Впервые я был в тюремном заключении. Не было окон, и не на чем было сесть и лечь. К вечеру стал давать себя чувствовать голод. На мое счастье, директор Гудима-Левкович был кровный малоросс и, узнав, за что я сижу, прислал за мной, пожурил за нелепую демонстрацию и пригласил к своему столу.

— Ты же не скажи Белоброву, однако, — посоветовал он мне, снова отпускай в карцер с подушкою и одеялом.

Остальные украинофилы поочередно также отбыли наказание в карцере и нашли утешение в директорской столовой.

Прошел апрель, начался май. На носу были экзамены. Я перебрался из общей нашей комнаты в амбар, развесил над своей койкой черепа и полку с книгами, а под голову положил огромный булыжник с случайной выемкой для затылка. Спал же на голых досках, чтобы закалить тело на всякий случай. Мало ли что еще может встретиться в жизни! Может-быть, меня станут пытать. Хотя из Базарова я уже превращался в Рахметова, и даже на сосновые доски своего ложа насыпал горсть гречневой крупы, вместо обойных гвоздиков, которые пришли мне сначала в голову, но долго вылежать и на крупе не мог.

К тому времени я уже познакомился с сочинениями Писарева и до того преодолел в себе и погасил мучивший меня издавна стихотворный зуд, что даже не мог влюбленной в меня знакомой барышне написать десять рифмованных строк в альбом.

Глава двенадцатая

1865–1867

Усадьба Конисского. Мое сочинение на тему: «Человек и животные». Неожиданные результаты. Решение отца заняться в Чернигове адвокатурой.

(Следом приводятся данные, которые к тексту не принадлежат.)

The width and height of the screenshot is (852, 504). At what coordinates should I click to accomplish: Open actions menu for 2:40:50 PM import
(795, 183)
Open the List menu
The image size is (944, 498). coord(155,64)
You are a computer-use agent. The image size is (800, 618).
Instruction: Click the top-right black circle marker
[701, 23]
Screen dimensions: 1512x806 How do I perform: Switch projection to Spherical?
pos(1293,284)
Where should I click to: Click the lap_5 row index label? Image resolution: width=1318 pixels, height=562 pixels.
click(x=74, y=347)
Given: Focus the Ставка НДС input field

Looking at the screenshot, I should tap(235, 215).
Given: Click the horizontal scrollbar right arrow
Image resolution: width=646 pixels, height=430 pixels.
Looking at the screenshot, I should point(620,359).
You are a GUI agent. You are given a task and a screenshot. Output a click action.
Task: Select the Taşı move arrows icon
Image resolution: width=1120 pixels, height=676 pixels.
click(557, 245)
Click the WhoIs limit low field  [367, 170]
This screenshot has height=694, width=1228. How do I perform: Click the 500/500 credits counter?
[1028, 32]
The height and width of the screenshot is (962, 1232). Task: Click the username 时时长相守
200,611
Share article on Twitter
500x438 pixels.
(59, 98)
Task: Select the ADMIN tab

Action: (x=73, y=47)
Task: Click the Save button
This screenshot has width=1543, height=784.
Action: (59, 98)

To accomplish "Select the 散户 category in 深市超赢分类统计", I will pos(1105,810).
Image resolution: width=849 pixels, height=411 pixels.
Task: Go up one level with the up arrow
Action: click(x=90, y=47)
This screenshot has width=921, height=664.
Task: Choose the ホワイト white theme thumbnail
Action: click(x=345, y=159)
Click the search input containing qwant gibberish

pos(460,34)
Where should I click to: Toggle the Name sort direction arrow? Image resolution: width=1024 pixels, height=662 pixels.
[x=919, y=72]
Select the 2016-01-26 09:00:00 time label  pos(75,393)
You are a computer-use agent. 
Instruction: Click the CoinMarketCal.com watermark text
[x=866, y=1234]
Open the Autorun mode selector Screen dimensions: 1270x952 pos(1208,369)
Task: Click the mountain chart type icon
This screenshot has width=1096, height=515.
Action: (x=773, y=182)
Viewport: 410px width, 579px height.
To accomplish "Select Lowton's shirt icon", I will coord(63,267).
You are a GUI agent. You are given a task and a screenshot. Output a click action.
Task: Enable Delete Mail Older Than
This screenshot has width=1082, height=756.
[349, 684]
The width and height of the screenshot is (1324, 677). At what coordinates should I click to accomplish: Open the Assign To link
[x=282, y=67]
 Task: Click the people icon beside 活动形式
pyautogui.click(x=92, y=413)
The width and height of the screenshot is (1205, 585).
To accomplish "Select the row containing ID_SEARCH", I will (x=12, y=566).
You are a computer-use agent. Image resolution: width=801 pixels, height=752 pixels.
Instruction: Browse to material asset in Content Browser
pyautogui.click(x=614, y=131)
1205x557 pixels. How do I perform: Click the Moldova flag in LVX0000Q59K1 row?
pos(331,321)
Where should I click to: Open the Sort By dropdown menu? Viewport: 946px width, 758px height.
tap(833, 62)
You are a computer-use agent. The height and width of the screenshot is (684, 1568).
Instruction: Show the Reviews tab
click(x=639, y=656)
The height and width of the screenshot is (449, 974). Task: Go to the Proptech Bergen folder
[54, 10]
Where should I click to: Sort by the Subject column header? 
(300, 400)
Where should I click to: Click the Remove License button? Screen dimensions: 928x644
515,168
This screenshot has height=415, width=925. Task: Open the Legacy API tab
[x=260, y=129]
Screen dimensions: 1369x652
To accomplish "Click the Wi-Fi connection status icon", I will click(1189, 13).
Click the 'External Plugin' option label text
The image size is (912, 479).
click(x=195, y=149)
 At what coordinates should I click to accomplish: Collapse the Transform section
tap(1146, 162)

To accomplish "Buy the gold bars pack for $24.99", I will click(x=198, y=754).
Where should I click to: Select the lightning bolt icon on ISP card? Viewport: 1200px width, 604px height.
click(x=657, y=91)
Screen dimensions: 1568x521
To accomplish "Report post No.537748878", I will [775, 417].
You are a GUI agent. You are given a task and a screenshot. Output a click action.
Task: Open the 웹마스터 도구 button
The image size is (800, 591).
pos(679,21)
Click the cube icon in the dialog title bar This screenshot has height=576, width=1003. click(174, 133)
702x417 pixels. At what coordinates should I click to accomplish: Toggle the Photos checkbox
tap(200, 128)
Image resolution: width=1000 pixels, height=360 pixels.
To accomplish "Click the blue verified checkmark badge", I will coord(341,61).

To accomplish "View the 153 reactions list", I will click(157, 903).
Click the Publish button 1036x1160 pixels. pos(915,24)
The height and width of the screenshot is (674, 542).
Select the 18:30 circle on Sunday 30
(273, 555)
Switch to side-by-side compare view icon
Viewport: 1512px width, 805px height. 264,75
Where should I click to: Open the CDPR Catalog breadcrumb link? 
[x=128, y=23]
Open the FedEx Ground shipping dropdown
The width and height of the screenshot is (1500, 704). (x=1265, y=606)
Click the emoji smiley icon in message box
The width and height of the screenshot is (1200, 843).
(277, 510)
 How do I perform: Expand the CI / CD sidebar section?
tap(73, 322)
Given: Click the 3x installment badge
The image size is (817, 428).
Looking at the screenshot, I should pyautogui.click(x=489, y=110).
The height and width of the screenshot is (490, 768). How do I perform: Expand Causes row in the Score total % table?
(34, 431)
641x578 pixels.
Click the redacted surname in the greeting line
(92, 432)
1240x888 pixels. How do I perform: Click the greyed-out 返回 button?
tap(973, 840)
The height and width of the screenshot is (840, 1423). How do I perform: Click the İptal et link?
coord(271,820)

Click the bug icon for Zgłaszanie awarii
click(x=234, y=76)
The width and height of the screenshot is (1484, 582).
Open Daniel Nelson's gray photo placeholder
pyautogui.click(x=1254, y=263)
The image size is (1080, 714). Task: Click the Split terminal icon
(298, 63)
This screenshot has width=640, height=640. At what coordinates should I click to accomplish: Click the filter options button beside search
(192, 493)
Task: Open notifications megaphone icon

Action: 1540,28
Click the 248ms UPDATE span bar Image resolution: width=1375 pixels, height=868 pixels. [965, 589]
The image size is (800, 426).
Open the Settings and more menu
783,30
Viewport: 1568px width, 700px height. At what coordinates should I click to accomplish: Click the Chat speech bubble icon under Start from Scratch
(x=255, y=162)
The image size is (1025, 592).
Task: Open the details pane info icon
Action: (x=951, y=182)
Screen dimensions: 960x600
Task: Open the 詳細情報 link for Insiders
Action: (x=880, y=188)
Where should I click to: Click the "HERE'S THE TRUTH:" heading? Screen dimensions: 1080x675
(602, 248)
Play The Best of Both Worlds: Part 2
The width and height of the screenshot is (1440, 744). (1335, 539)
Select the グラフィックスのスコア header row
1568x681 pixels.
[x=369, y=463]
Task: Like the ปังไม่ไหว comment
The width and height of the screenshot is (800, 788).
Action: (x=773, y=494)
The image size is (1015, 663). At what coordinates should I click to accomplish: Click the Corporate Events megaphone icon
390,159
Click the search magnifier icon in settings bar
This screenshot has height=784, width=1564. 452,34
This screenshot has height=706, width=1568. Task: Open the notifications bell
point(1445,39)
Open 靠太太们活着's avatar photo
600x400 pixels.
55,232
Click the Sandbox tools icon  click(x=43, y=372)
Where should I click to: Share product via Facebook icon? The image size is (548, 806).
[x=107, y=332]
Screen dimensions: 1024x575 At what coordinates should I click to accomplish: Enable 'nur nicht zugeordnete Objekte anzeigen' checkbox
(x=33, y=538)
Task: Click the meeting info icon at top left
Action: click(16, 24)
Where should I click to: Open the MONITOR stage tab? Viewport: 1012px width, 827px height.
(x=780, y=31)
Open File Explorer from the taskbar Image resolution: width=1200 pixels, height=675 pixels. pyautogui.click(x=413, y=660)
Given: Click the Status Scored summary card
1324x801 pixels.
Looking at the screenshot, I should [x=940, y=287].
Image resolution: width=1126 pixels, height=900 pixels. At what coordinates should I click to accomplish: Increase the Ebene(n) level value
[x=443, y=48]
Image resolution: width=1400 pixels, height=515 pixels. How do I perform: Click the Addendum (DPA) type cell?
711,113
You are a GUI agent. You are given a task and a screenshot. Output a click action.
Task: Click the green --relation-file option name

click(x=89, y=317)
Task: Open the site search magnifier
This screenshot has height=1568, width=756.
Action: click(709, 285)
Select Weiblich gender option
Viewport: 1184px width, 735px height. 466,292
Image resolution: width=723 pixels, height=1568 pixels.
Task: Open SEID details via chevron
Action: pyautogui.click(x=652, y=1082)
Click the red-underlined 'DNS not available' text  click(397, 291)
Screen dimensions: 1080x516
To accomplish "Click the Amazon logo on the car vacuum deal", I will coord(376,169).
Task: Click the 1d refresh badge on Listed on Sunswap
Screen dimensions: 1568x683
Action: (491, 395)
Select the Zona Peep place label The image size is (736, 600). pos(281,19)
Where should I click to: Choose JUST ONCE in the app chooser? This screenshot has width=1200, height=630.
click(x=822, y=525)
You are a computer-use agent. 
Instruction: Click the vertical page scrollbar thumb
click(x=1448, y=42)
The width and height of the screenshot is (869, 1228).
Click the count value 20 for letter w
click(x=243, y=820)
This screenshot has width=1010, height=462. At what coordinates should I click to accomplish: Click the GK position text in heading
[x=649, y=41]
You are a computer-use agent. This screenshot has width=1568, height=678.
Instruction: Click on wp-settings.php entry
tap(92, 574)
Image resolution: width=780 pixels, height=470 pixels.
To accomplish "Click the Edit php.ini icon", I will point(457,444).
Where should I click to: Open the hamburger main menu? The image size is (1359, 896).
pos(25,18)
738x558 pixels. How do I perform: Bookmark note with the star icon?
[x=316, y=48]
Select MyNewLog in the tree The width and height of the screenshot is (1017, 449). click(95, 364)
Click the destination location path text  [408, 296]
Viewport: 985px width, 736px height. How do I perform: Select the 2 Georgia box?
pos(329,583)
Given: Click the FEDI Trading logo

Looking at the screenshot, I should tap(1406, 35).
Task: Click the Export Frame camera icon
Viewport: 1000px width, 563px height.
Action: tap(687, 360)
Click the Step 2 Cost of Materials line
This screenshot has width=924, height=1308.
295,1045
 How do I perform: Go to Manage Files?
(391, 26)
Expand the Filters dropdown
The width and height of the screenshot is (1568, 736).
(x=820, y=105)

Родители перебрались в старинную усадьбу с чудесным парком, на выезде из села, принадлежавшую Конисскому, юному недорослю и скандалисту, сохранившему за собою две комнаты в доме. Типичный деревенский балбес, отсидевший во втором классе шесть лет и на том закончивший свое образование, он пьянствовал, гонялся за бабами и спаивал их. Впрочем, женившись на сиротке, он угомонился на время, что совпало с наймом у него усадебного дома отцом.